*About this task:* Transcribe the lines from the start of the data below through the line with "177 (222, 1484)", word for word and nothing more.

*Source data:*
───

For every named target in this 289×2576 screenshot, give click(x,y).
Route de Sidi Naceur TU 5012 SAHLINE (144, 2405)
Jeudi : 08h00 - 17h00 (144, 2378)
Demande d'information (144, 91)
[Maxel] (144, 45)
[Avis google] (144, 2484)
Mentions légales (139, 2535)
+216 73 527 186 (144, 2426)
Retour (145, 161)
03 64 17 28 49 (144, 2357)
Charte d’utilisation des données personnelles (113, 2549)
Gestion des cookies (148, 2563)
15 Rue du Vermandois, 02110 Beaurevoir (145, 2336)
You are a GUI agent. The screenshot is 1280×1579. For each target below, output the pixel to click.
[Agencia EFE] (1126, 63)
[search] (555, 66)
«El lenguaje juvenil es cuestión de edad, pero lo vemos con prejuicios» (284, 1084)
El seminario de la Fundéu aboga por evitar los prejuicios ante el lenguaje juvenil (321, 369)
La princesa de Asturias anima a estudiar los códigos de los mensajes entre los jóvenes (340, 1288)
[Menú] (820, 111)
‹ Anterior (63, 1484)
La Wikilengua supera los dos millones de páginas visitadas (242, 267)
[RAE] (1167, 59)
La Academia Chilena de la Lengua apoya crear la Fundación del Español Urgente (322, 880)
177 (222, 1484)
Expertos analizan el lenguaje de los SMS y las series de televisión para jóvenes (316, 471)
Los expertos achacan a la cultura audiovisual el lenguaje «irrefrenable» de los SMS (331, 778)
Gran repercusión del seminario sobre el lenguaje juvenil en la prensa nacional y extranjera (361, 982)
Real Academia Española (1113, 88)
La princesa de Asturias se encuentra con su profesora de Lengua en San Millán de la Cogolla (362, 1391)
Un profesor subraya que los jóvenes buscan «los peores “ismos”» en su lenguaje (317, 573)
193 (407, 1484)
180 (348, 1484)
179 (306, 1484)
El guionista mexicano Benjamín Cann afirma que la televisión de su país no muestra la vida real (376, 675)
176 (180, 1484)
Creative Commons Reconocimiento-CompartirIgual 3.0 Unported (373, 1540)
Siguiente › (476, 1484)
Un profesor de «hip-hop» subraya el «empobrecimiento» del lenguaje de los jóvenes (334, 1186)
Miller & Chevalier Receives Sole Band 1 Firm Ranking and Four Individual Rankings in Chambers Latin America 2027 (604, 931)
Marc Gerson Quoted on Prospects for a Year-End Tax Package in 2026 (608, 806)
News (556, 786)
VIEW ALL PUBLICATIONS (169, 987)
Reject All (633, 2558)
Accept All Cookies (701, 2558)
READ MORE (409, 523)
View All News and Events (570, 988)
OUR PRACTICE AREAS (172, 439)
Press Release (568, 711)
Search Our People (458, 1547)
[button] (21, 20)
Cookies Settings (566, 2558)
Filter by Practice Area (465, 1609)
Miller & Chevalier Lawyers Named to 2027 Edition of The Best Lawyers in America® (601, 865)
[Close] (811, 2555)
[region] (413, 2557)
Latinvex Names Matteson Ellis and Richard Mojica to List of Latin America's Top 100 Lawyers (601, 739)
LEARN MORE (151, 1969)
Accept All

───

*Written solution:*
For every named target in this 289×2576 screenshot, give click(x,y).
Route de Sidi Naceur TU 5012 SAHLINE (144, 2405)
Jeudi : 08h00 - 17h00 (144, 2378)
Demande d'information (144, 91)
[Maxel] (144, 45)
[Avis google] (144, 2484)
Mentions légales (139, 2535)
+216 73 527 186 (144, 2426)
Retour (145, 161)
03 64 17 28 49 (144, 2357)
Charte d’utilisation des données personnelles (113, 2549)
Gestion des cookies (148, 2563)
15 Rue du Vermandois, 02110 Beaurevoir (145, 2336)
You are a GUI agent. The screenshot is 1280×1579. For each target below, output the pixel to click.
[Agencia EFE] (1126, 63)
[search] (555, 66)
«El lenguaje juvenil es cuestión de edad, pero lo vemos con prejuicios» (284, 1084)
El seminario de la Fundéu aboga por evitar los prejuicios ante el lenguaje juvenil (321, 369)
La princesa de Asturias anima a estudiar los códigos de los mensajes entre los jóvenes (340, 1288)
[Menú] (820, 111)
‹ Anterior (63, 1484)
La Wikilengua supera los dos millones de páginas visitadas (242, 267)
[RAE] (1167, 59)
La Academia Chilena de la Lengua apoya crear la Fundación del Español Urgente (322, 880)
177 (222, 1484)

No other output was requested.